Dataset records:
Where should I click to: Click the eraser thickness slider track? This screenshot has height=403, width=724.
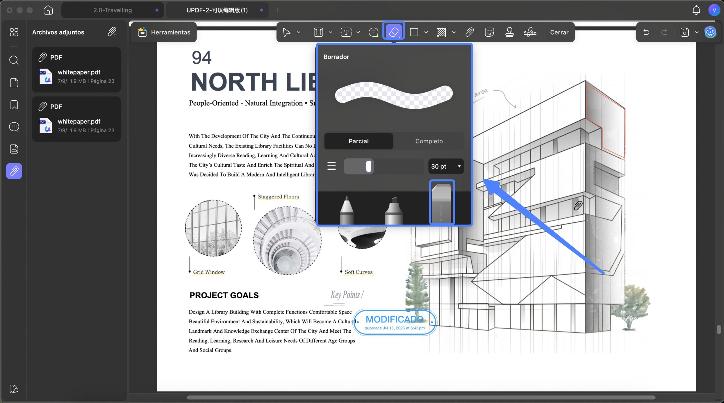pos(383,166)
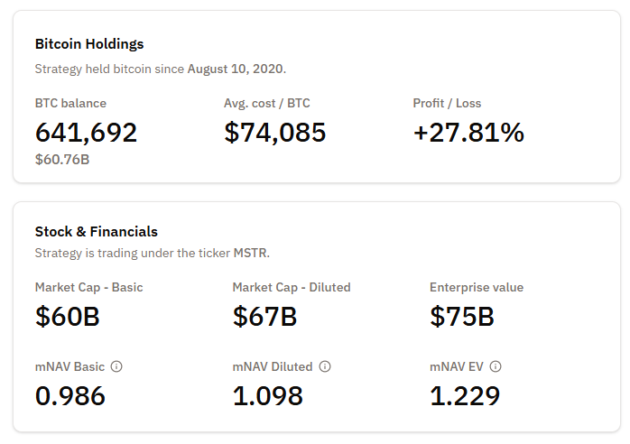Click the +27.81% profit figure
This screenshot has width=630, height=444.
468,133
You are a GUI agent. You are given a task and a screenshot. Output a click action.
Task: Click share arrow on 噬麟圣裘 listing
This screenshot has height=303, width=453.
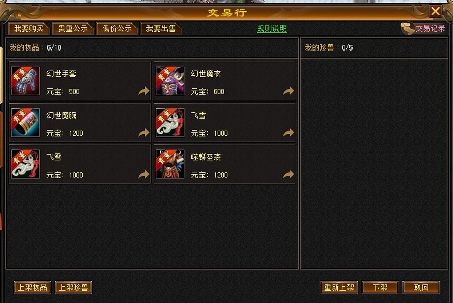288,174
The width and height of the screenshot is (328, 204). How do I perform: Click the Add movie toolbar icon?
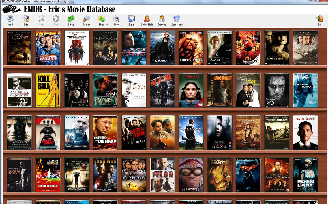pyautogui.click(x=10, y=20)
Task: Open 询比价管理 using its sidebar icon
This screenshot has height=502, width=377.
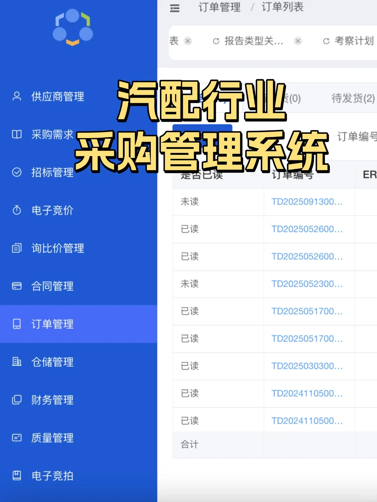Action: 16,249
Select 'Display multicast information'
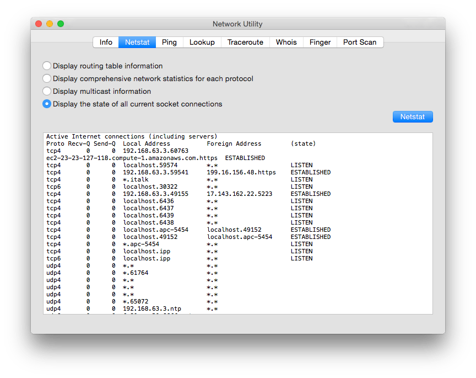Image resolution: width=476 pixels, height=378 pixels. (x=47, y=91)
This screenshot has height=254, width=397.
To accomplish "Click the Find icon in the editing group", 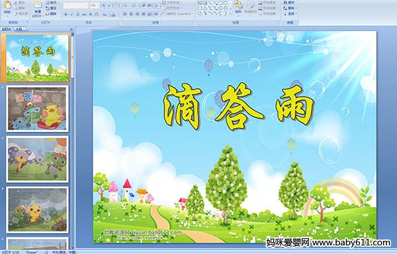I will tap(289, 3).
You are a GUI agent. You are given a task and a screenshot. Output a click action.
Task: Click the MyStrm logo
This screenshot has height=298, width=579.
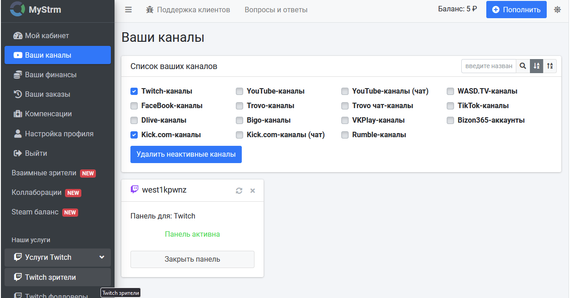pos(35,10)
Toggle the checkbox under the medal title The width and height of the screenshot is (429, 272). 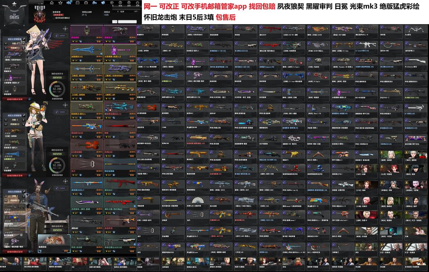(54, 18)
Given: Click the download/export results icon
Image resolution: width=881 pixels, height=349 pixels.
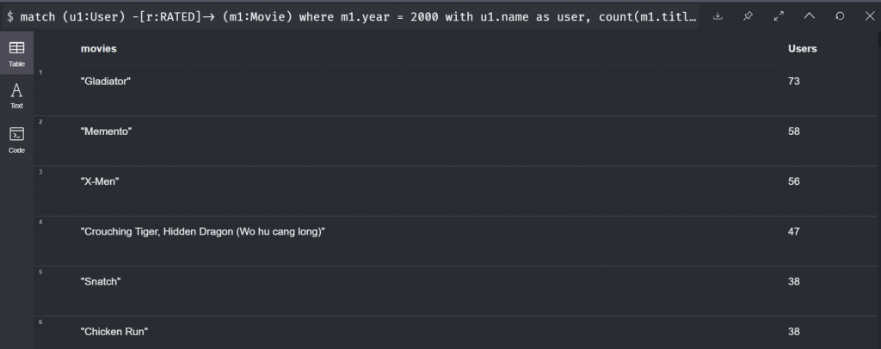Looking at the screenshot, I should [718, 15].
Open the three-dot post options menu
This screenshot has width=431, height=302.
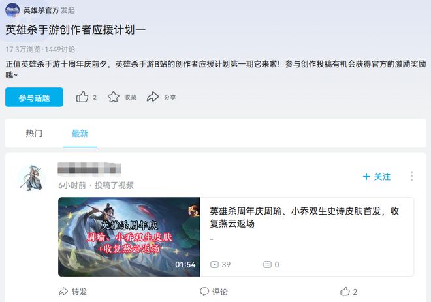pos(411,176)
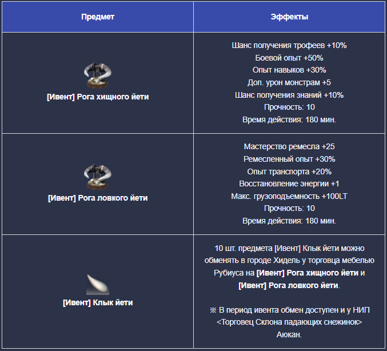Open bold Рога ловкого йети in exchange description
The height and width of the screenshot is (351, 387).
(289, 285)
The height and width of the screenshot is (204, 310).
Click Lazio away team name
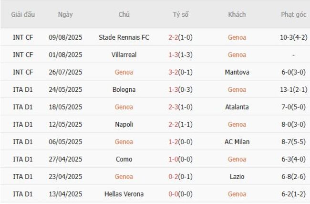[237, 177]
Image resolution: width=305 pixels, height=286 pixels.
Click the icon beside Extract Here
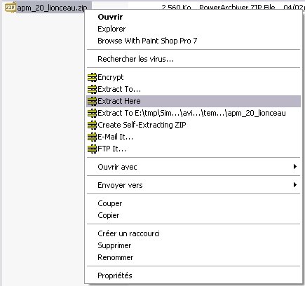pyautogui.click(x=92, y=101)
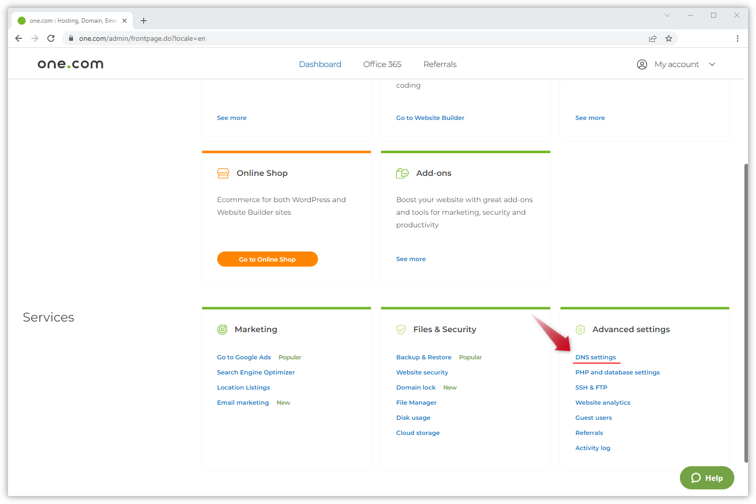Open the Help chat button

[x=707, y=478]
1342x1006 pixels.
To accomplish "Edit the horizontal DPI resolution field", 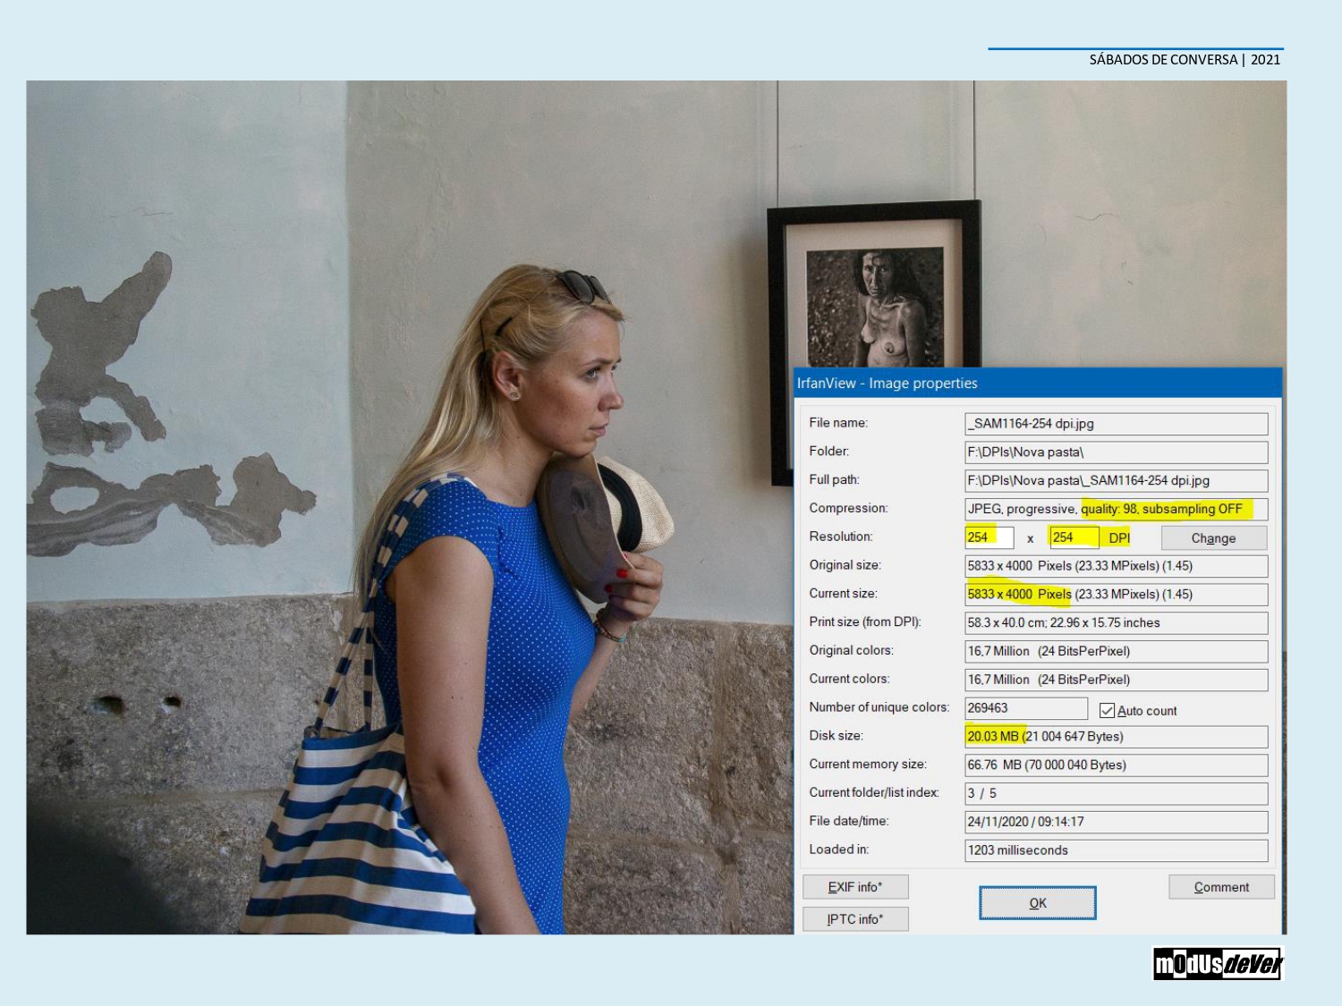I will coord(989,537).
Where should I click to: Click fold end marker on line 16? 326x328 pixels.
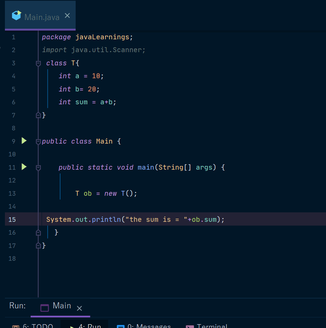38,232
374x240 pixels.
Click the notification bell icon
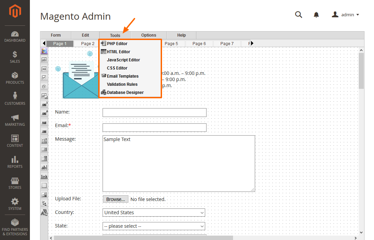(316, 15)
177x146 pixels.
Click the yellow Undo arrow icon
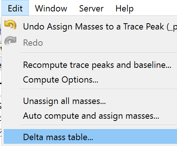[10, 25]
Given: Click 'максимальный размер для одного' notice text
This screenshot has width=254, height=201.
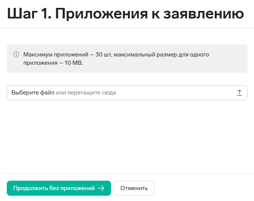Looking at the screenshot, I should click(161, 55).
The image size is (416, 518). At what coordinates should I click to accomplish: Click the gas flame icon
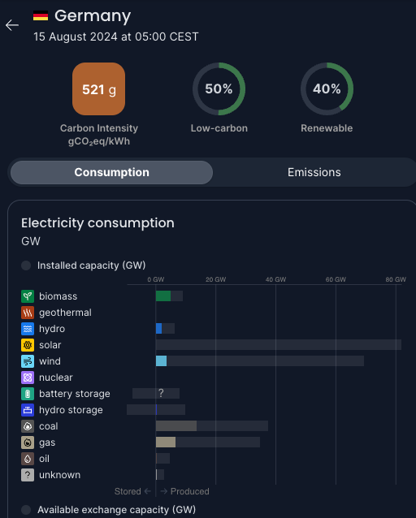(28, 442)
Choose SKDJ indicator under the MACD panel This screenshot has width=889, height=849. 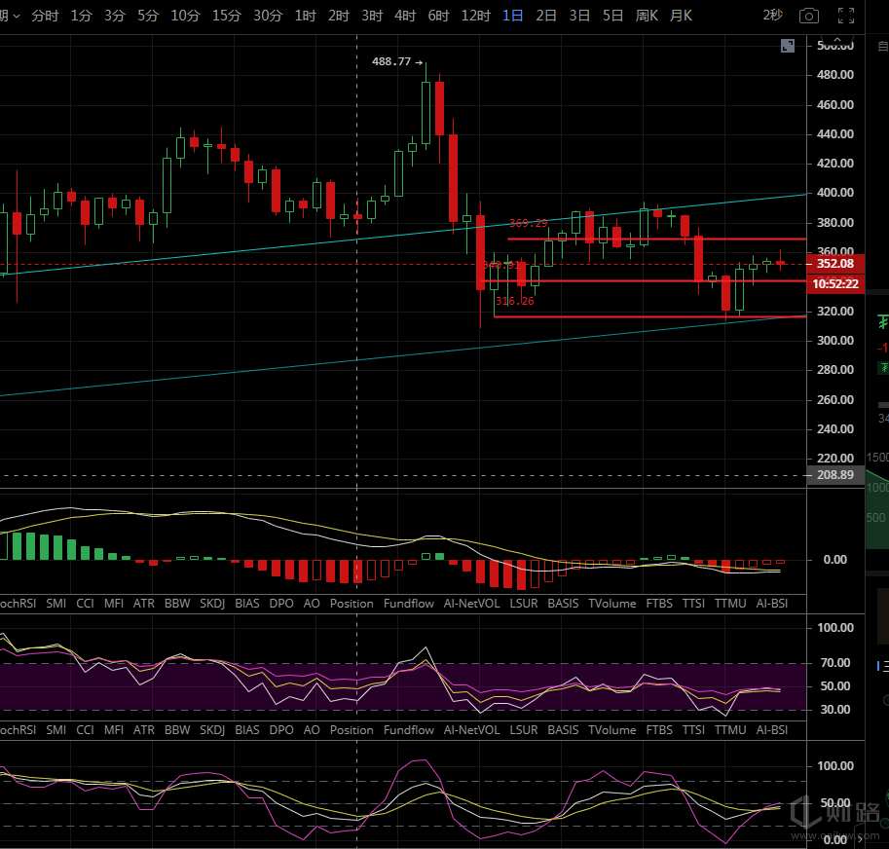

#### [Task prompt]
Nothing but the lines from the one with "Where should I click to: Click fold" through the end of the entries above, both included, should be set down, exactly and without pictures.

#### [Solved problem]
Where should I click to: Click fold end marker on line 16? 326x328 pixels.
38,232
374x240 pixels.
Click the notification bell icon
(316, 15)
177x146 pixels.
Click the yellow Undo arrow icon
[10, 25]
Given: Click 'максимальный размер для одного' notice text
This screenshot has width=254, height=201.
Looking at the screenshot, I should click(161, 55).
The image size is (416, 518). At what coordinates should I click to accomplish: Click the gas flame icon
(28, 442)
Choose SKDJ indicator under the MACD panel This screenshot has width=889, height=849. 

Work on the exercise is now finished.